▶

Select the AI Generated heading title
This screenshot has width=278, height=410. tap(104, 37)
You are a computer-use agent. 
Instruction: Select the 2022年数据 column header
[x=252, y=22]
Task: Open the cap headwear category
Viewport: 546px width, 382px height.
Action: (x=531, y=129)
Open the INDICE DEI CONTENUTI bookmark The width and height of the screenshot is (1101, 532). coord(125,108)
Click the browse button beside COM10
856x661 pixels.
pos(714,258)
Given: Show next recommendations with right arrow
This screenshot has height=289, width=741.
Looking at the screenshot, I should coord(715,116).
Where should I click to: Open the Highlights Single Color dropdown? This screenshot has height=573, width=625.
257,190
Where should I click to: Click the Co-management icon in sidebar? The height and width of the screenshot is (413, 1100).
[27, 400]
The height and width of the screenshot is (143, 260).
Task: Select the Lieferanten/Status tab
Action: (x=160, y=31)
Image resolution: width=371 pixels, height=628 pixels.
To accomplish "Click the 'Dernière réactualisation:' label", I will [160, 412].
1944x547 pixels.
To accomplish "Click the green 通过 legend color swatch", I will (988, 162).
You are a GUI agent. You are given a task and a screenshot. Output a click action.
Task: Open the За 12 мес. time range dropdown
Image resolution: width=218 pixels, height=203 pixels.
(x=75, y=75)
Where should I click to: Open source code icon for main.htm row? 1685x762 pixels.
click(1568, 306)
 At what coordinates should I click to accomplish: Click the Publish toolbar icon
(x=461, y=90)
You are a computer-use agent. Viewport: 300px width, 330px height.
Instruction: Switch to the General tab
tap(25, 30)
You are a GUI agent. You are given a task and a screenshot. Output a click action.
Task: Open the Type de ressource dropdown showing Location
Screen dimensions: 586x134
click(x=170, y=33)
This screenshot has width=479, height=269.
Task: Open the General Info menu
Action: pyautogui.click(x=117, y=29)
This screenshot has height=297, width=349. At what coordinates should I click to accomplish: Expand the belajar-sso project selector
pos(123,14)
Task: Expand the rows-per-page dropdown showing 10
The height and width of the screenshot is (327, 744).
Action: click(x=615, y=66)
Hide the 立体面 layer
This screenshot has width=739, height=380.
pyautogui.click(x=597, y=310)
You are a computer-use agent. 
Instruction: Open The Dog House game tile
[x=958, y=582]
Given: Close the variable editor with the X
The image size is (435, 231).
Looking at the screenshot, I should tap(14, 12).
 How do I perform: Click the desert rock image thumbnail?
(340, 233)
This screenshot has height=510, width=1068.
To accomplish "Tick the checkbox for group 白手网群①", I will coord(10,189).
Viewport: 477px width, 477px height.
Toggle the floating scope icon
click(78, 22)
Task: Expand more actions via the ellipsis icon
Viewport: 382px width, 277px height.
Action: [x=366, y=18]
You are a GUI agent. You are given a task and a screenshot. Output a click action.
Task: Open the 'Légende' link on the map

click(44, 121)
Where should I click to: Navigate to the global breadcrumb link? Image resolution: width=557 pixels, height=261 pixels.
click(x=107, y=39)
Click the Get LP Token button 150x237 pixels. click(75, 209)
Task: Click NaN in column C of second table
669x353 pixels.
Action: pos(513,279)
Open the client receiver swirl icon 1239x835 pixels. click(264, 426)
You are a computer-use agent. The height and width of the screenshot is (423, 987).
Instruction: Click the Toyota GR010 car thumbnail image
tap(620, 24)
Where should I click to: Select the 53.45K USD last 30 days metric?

◀

- _What to produce_
Find the word "computer" in the entries above. Copy every line that has it.

- _Solution for this task_
You are a computer-use agent. 
You are a computer-use agent. Viewport: 300px width, 330px height.
You are a computer-use agent. 
You are a computer-use agent. The height and width of the screenshot is (423, 987).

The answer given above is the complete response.